To help you get past that fear, I’m going to walk you through the process from beginning to end with the help of the best in the business, web copywriting expert Nick Usborne …

Rebecca: I’d like to approach this interview from the perspective of a new copywriter. I’m just starting out, and my confidence is pretty low. How do I get past it?

Nick: You have to separate your personal self from your business self. I’ve actually developed a negotiating stance of “I don’t care.” If you understand how good I am, and you want me to work for you, then let’s go for it. But if you want to negotiate and break me down, and make me hustle for the work, then no thank you. I’ve got more high-value uses for my time.

I know it sounds arrogant, and it’s not really my nature, but it’s a business tool I use.

Rebecca: It’s your professional persona.

Nick: Right, it’s my professional persona. It’s not my natural persona.

Rebecca: What is your natural persona?

Nick: I’m kind of pathetic in that regard! Listen, I’m in the same boat as everyone else. I’m not some fancy millionaire. I go through the same emotions that new copywriters go through when there is a job I want.

A job comes up, and I could really use the income this month. And my personal persona says, “Oh man, I really want this.” And I’m crossing my fingers and saying, “I really, really hope I get this.” That’s how I feel, and that’s really private to my personal persona.

But when I’m dealing with the client, I put on my professional persona. I say, “Hey man, I’m THE Nick Usborne.” And then afterwards I laugh when I look in the mirror, because it’s just me that I see.

As a copywriter, you need to separate those two people: your professional self and your personal self.

When I look in the mirror – I wouldn’t pay that guy $20K to do a whole bunch of web writing! He’s just a middle-aged man with hair coming out of his nose! And if I pitched that guy professionally, well that would be absurd. It’s only by pitching myself as the professional that people perceive that I’ve been able to increase my fees, year by year by year.

Rebecca: OK, so now I’ve got my professional persona on, and I want to pitch myself to a potential client. What is the easiest thing I can do to make the biggest impact for my client’s business?

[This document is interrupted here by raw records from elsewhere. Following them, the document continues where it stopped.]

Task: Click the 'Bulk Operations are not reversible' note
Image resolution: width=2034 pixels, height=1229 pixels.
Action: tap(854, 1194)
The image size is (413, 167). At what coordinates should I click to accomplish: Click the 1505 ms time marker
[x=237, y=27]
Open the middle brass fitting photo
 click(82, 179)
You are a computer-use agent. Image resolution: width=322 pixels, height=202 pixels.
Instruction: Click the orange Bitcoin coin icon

Nick: Most websites have a money page, or a series of money pages. The homepage is usually the place where you say, “Hi, here’s who we are, here’s what we do.” On the second or third level of that site, there is going to be a page or number of pages that are going to try to make a direct sale. Something like, “Buy this service,” or “Download this software.” Or it may be a lead generation page like, “Please contact us about our financial services.”

The fastest way you can make an impact, or get a company to pay attention to you, is to identify those money pages and then pitch the potential client with: “Would it help you if these pages worked harder?” And the answer, of course, is always yes.

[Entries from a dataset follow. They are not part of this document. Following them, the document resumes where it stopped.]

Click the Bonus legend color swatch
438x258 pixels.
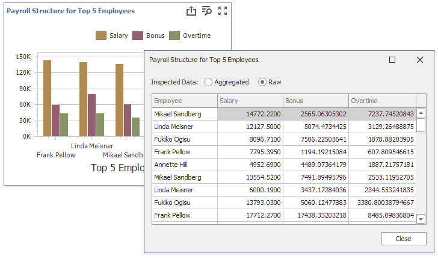138,36
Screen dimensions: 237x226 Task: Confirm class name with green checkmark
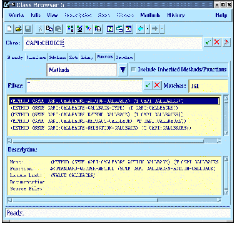point(208,43)
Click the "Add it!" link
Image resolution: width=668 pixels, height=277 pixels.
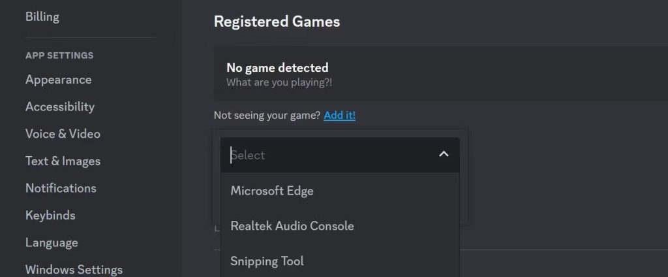339,115
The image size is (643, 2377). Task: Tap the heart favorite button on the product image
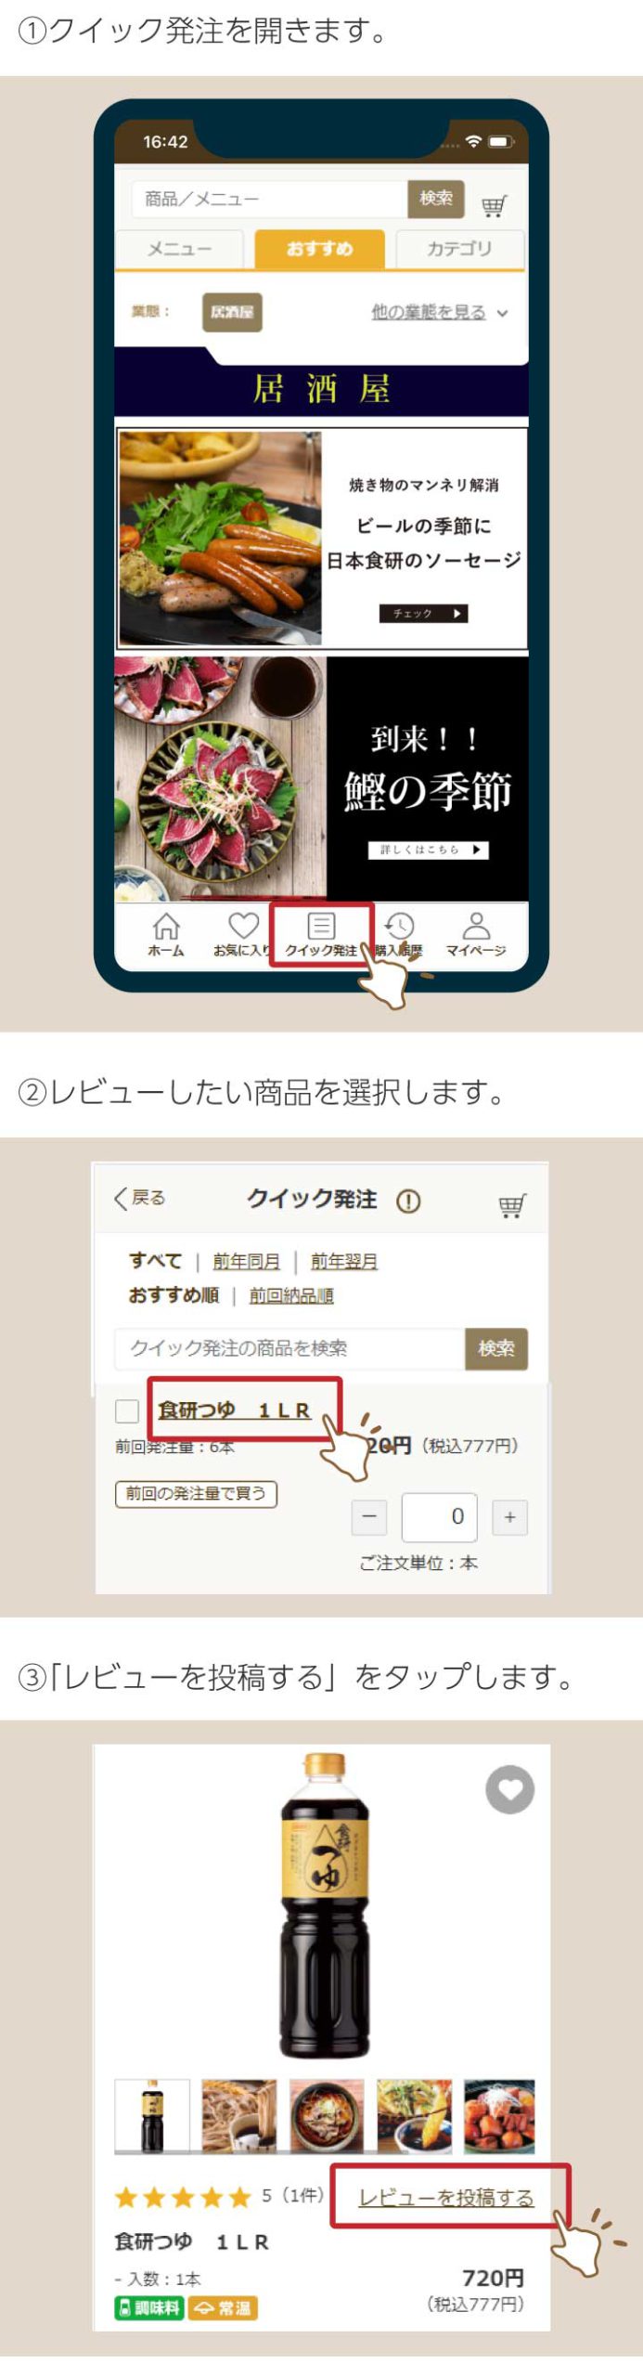[509, 1789]
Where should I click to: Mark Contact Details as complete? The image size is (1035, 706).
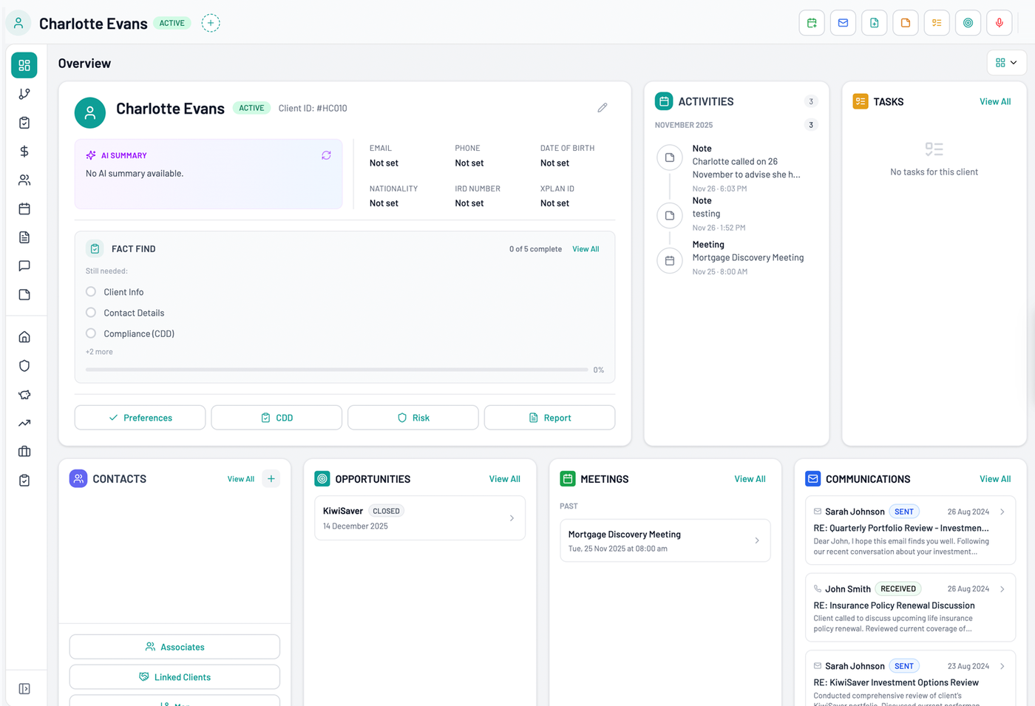point(90,313)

Rebecca: If the money page is the easiest way to get started, what’s the hardest?

Nick: The homepage. Whatever you do, stay away from the homepage. If I approach a company and say, “Hey, I could do a really cool upgrade to your homepage,” I’m getting in a mess. There will often be five or more people involved in the decision, and they’ll all have their own opinions about it. So now you have to persuade five people instead of one. If they haven’t already made the decision to change the homepage, you’re wasting your time.

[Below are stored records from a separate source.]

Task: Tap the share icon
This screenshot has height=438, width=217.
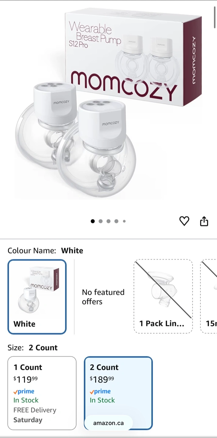Action: 204,221
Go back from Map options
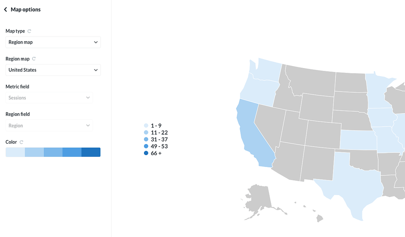 pyautogui.click(x=6, y=9)
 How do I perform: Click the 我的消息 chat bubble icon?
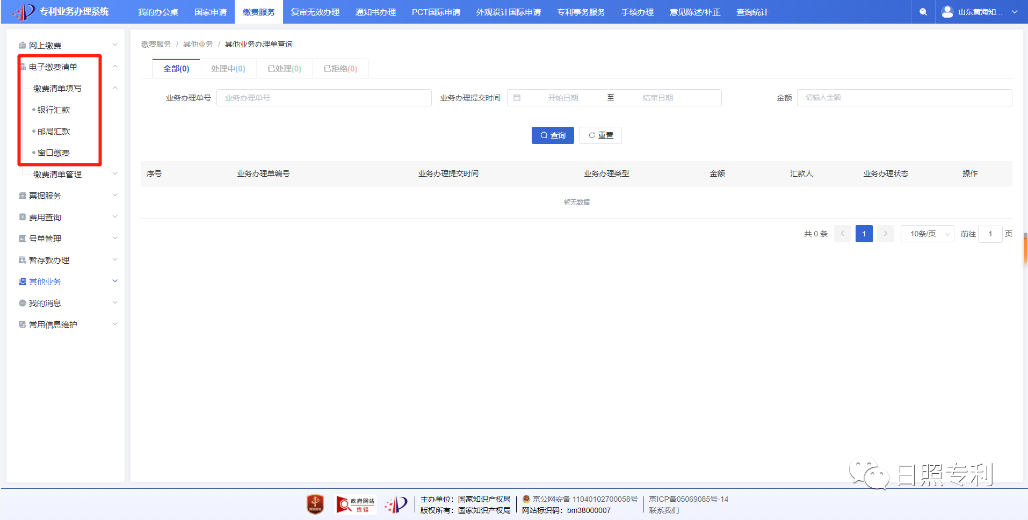pyautogui.click(x=23, y=304)
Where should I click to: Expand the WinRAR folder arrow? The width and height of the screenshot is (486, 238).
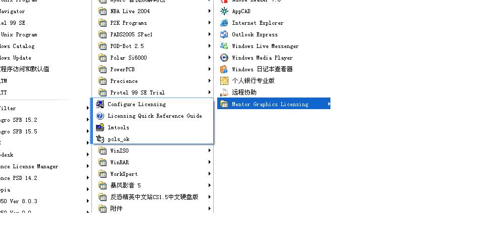(x=210, y=162)
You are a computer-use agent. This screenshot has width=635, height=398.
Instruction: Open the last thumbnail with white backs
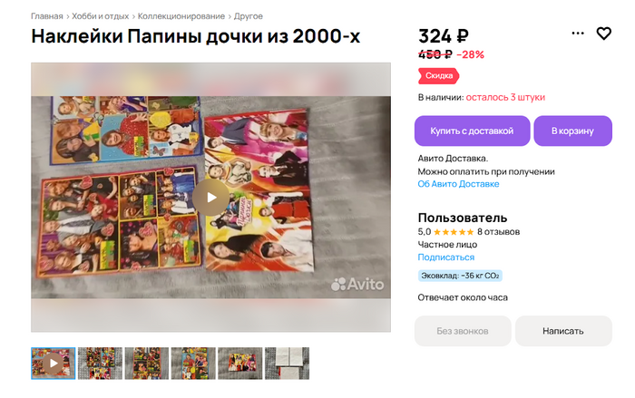tap(287, 364)
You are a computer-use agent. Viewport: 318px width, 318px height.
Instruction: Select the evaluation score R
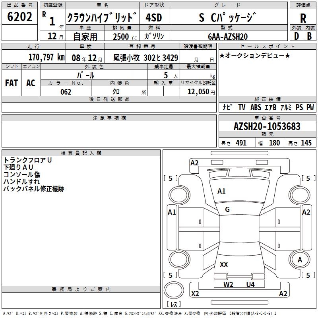click(x=303, y=18)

Any changes you make won’t make a dent to the bottom line that month. The client will be more likely to take a risk on you if you can add more money to his bottom line immediately. And re-writing a page to increase conversions is the easiest way to do that.

Rebecca: OK, so now I have my potential client identified, and I have identified their money pages. What is the best way to approach the client about the project, without making him defensive?

Nick: One of the easiest things to do is to start off writing a letter or an email – simply because it’s easier for them to take. But present it respectfully. I’ve gotten emails before that say, “Hey, Nick, I think what you’ve done here sucks.” And at that point I just delete the email.

Recognize that they’ve done a heck of a job getting to where they are. And without being patronizing, say, “If you’re interested, I specialize in optimizing web pages and increasing conversion rates. I think I can help you improve this page.”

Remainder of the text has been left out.